[Data on locating visible targets]
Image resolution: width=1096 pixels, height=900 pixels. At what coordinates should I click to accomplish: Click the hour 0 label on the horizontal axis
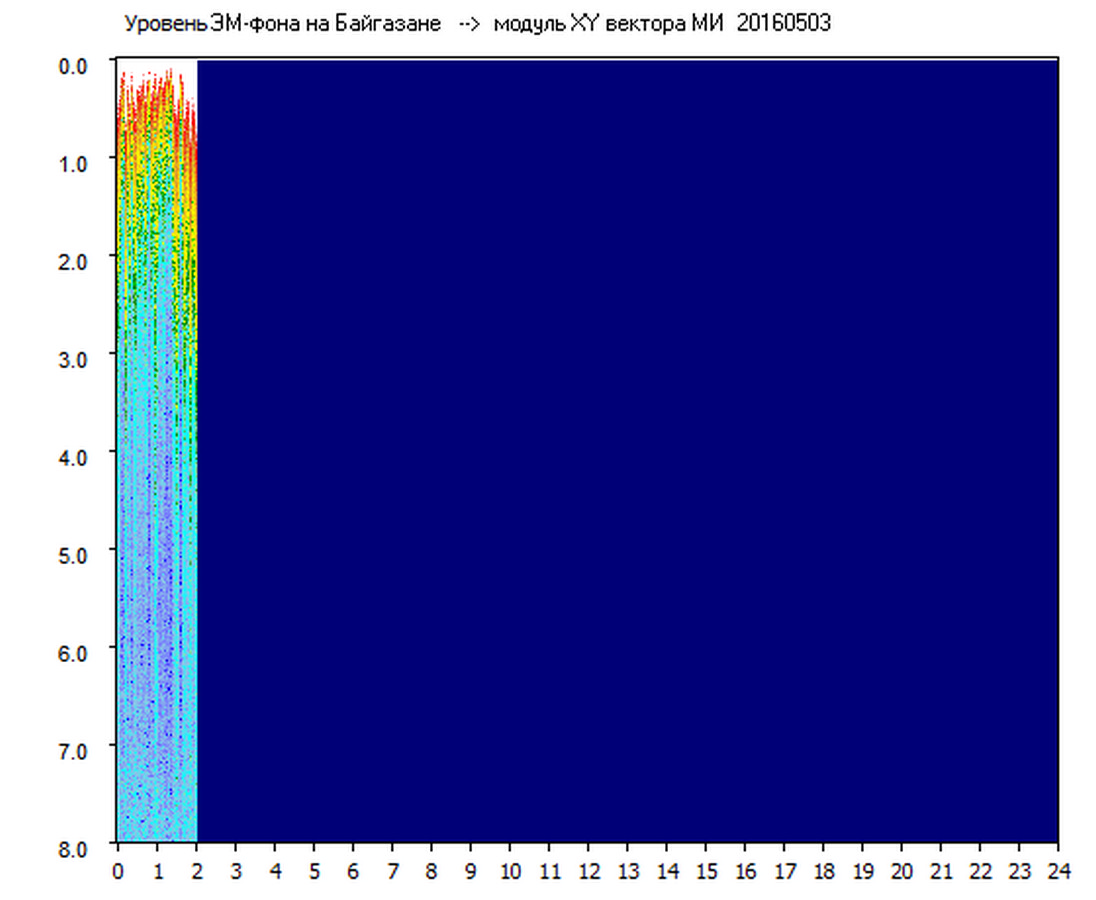[118, 870]
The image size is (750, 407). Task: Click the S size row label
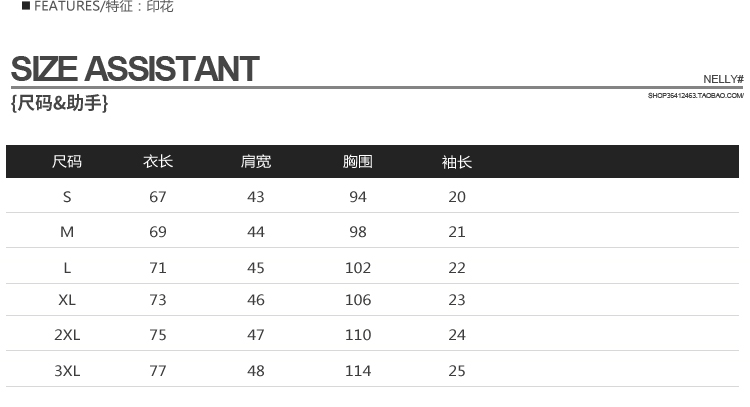tap(67, 197)
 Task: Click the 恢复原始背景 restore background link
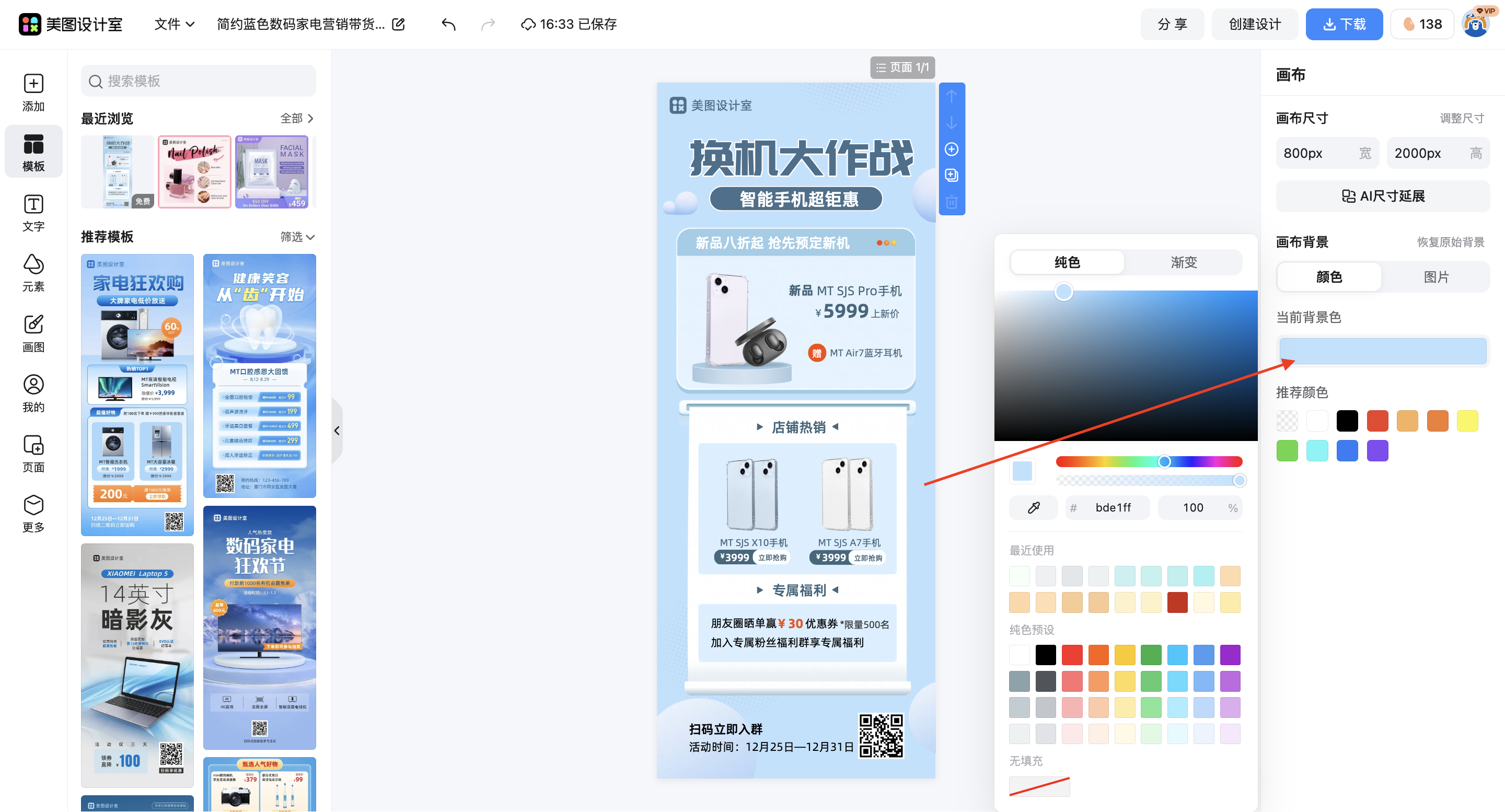[x=1451, y=242]
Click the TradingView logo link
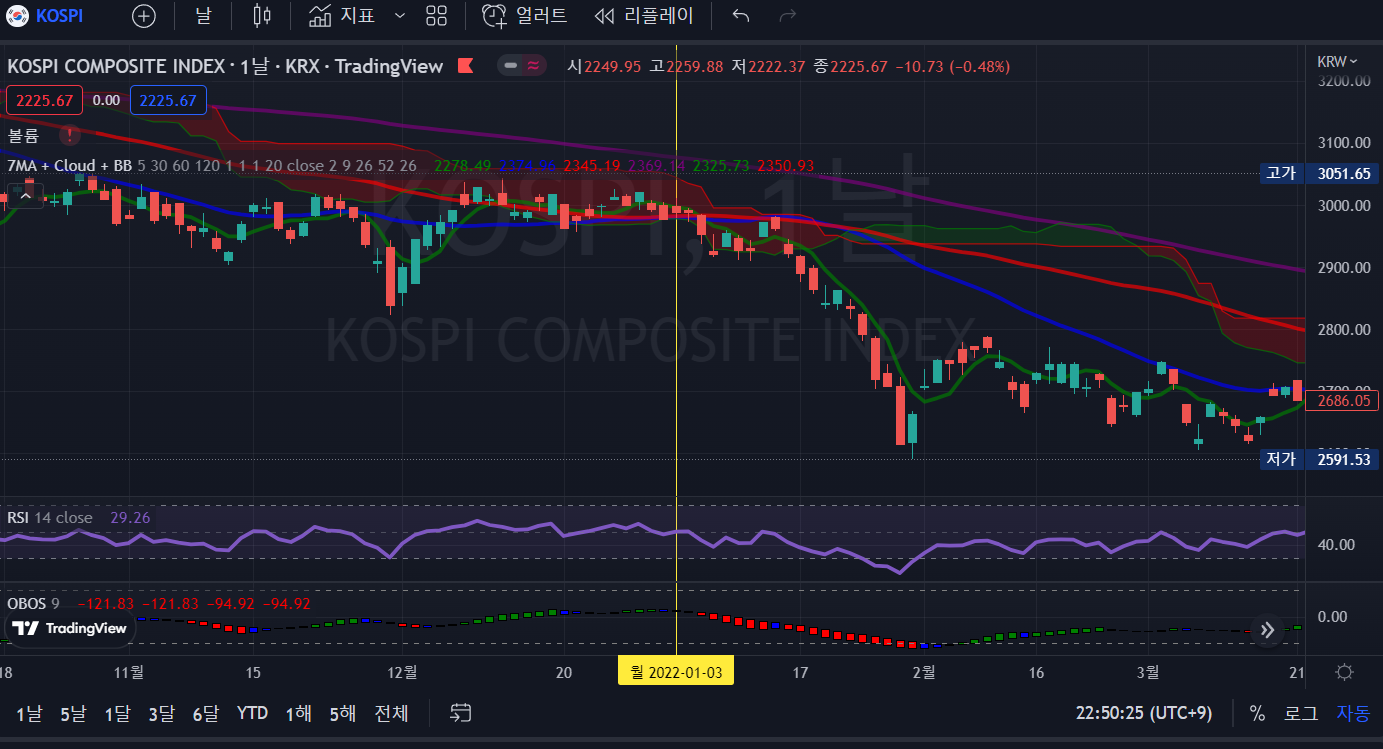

• _Your goal_
Copy out the part of the data that opens with the line containing "Task: Click the 恢复原始背景" and runs to the end of the data. Leave the pictures out of your copy.

• _Finished answer_
 Task: Click the 恢复原始背景 restore background link
[x=1451, y=242]
Click the TradingView logo link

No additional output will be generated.